The main flaw of this protocol, as we suddenly realized in the early 2000, was that it stored the password in plain text. No kidding. It kind of stored the hash, but the client only needed the hash for authentication, not the password. That is, if someone could read password hashes from the mysql.user table, it would only take a small modification of the client library to use these hashes directly and to login as just anyone.

Also this hash function was rather suspicious. Not that we knew how to reverse it, but we still didn’t fully trust it. And indeed, it was cracked later, but by that time we already had a replacement.

For the new protocol we (that is, me, Konstantin Osipov, Peter Zaitsev, and a few others) set the following goals:

  • Sniffing the authentication should not allow the attacker to authenticate as anyone
  • Stealing the whole mysql.user table should not allow the attacker to authenticate as anyone
  • Bonus point: use a proven well-known cryptographic hash function

And this is how the double-SHA1 (or new or mysql_native_password) protocol was created. It was first introduced in MySQL–4.1 and is still the most widely used MySQL authentication protocol. Every MySQL and MariaDB version supports it. It works as follows:

  • The server stores SHA1(SHA1(password)) in the mysql.user table.
  • For authentication the server sends a random 20-letter scramble.
  • The client computes the following:
    SHA1( scramble || SHA1( SHA1( password ) ) ) ⊕ SHA1( password )

    where is XOR and || is string concatenation. And sends it to the server.

  • The server doesn’t know SHA1(password), but it knows the scramble and SHA1(SHA1(password)), so it can calculate the first part of the expression, and with a XOR it can get SHA1(password).
  • Now all it needs to do is to calculate the SHA1 of SHA1(password) from the previous step, and it can compare the result with what is stored in the mysql.user table. Mission accomplished.

**Extracted material**

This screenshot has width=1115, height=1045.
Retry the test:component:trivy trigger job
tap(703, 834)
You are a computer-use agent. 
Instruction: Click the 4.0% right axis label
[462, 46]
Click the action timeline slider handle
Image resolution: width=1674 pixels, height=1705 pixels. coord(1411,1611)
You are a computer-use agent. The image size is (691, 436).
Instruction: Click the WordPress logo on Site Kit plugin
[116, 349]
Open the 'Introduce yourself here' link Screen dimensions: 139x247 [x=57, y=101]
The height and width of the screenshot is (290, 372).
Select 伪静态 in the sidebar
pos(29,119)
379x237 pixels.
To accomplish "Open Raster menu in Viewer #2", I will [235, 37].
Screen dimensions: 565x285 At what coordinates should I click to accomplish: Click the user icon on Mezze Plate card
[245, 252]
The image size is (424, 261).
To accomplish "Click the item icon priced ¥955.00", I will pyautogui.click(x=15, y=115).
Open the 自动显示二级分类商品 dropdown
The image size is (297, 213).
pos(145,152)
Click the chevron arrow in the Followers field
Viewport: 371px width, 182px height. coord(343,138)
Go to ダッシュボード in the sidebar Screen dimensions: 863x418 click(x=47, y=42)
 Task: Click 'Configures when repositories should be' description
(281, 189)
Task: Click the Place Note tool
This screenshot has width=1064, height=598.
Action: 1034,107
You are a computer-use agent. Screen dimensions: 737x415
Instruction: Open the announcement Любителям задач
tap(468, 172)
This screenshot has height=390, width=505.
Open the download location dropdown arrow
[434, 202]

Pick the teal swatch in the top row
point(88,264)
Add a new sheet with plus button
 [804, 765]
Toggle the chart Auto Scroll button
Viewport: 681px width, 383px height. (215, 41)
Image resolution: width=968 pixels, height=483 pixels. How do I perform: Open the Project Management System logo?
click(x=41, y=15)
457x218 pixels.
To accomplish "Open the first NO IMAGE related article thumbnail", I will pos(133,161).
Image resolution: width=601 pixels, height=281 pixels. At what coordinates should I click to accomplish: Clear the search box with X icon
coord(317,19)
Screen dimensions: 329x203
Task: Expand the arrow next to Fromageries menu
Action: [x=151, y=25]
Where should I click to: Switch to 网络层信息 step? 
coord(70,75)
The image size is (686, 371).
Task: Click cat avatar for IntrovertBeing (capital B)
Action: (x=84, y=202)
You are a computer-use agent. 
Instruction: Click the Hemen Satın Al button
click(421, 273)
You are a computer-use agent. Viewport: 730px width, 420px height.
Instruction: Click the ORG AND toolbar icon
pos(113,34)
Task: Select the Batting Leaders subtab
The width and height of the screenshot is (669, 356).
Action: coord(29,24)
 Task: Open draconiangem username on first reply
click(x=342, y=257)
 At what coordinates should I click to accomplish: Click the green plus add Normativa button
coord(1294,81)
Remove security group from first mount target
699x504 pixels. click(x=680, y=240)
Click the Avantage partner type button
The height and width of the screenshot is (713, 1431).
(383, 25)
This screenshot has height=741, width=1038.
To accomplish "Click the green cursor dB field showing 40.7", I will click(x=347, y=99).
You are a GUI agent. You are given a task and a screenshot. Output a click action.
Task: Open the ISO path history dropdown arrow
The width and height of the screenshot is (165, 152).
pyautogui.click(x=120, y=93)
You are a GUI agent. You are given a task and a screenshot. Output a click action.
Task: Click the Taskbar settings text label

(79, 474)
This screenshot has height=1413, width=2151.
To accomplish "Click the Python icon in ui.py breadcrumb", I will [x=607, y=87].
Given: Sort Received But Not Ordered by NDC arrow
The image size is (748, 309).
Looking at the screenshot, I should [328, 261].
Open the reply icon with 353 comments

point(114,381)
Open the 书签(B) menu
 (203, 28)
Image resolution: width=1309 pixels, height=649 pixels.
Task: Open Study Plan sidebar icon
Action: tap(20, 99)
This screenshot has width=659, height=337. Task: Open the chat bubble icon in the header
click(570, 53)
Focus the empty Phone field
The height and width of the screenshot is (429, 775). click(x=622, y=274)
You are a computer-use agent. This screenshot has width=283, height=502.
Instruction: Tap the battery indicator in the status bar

**Short exercise**
Carry the passage on MySQL authentication protocols forward from its last sentence. The lines above bear no relation to the passage on MySQL authentication protocols.

**Exercise answer**
This protocol achieved all goals — sniffing the authentication handshake or stealing the mysql.user table would not help the attacker to impersonate users. Still, it wasn’t perfect. The server received SHA1(password) (so it could show up in core dumps, be extracted from the server memory, etc) and that was sufficient to impersonate a user. Furthermore, if someone was able to sniff the authentication handshake and steal the mysql.user table, he would be able to repeat all steps that server did, extract SHA1(password) and impersonate a legitimate user too. While it was a flaw, it was not a major issue — when one has password hashes it’s usually easier just to brute-force them. And I had a feeling that this flaw was impossible to fix anyway, unless we resort to public key cryptography.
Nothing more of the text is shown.